If the Health Secretary wants to talk social care reform, I am free this afternoon. He knows where I am. I am happy to sit down with him at any time and discuss it. I think we would have very constructive conversations on this one, because it is true to say, as Members have detected, that we have developed something of a bond these past 12 months. The Health Secretary has been so friendly to me across the Dispatch Box that I am half expecting to win a lucrative PPE contract by the end of the day.
Because we have this new friendship, I have, as we say on the Labour Benches, some comradely advice for the Health Secretary. I know he is bringing forward a Bill to neuter the independence of the NHS chief executive and bring powers back to the Secretary of State. I have been around a long time and I remember when Tory MPs used to complain that the NHS needed independence, but we will leave that to one side. I just suggest that he ought to be careful what he wishes for, because I have been reading the Evening Standard, where Mr Tom Newton Dunn
reveals not only that Simon Stevens, whom the Secretary of State is trying to neuter, was best man at the Prime Minister’s wedding, but that the Prime Minister is said to be about to appoint Simon Stevens—I beg your pardon, Lord Simon Stevens—to, yes, you guessed it, the newly empowered post of Secretary of State for Health and Social Care. It brings a whole new meaning to the phrase, “the best man for the job”, doesn’t it? But this is a Secretary of State who set up Test and Trace, who was responsible for PPE procurement and who failed to protect care homes. Dominic Cummings said the Department under his leadership was a “smoking ruin”—and now he wants more control.
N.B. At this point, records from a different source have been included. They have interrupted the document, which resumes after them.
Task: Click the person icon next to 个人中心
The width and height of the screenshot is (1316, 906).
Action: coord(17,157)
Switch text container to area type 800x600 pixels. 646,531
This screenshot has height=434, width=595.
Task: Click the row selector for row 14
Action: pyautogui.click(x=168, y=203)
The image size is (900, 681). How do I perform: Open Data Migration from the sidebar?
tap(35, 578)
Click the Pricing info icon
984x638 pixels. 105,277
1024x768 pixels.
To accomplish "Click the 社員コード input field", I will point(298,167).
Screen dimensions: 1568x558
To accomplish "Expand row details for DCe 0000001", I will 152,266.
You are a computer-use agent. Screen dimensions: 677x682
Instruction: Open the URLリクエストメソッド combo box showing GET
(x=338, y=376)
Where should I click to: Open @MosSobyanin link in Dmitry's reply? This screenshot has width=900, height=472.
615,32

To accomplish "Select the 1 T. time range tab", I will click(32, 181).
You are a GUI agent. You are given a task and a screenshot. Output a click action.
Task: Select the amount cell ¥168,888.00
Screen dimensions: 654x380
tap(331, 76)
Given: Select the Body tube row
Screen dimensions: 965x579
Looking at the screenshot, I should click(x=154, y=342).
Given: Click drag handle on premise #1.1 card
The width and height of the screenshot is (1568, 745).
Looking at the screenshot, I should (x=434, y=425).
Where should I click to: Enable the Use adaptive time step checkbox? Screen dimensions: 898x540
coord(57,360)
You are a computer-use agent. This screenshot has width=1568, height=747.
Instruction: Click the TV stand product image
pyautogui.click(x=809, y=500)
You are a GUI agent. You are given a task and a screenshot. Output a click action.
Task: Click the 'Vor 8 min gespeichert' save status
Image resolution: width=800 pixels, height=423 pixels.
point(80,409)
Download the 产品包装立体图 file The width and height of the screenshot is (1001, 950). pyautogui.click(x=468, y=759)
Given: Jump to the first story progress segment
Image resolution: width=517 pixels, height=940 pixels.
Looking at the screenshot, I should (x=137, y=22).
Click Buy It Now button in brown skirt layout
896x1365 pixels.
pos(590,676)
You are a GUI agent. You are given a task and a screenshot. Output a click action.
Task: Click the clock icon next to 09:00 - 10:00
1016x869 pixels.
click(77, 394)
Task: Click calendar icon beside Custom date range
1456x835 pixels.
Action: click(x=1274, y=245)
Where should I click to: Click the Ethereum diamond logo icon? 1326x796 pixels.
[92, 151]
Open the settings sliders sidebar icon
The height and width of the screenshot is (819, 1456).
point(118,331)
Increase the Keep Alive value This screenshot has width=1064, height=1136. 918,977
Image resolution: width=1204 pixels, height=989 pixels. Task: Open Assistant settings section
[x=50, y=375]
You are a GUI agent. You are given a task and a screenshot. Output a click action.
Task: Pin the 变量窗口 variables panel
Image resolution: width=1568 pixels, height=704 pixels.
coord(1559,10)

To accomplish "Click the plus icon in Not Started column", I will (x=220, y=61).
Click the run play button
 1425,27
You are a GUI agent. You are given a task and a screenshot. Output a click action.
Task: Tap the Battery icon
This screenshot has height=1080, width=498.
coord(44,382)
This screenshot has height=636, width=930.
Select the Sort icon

The Queen’s Speech was remarkably unspecific in its description of the contents of the coming health and social care Bill, so perhaps the Secretary of State can reassure us today. Can he commit to ensuring that neither the NHS nor the partnership force to be set up in each integrated care system will permit the inclusion of private sector participants? Will he rule that out? Can he guarantee that as statutory bodies ICSs will meet in public, publish board papers and be subject to the Freedom of Information Act 2000? What guarantees can he give this House that the establishment of integrated care systems will not lead to more private corporations taking over GP practices, as has happened recently with Centene, or services currently delivered by NHS providers? I hope he can give us those very simple reassurances today.
With nearly 5 million people on the waiting lists and rising, ever-lengthening queues in our constituencies waiting for hip replacements and cataract removals, cancer survival rates worsening, mental healthcare in crisis, social care reform kicked into the long grass, and a costly, morale-sapping reorganisation on the way, we needed a fully resourced 10-year rescue plan for our NHS. I commend our amendment to the House.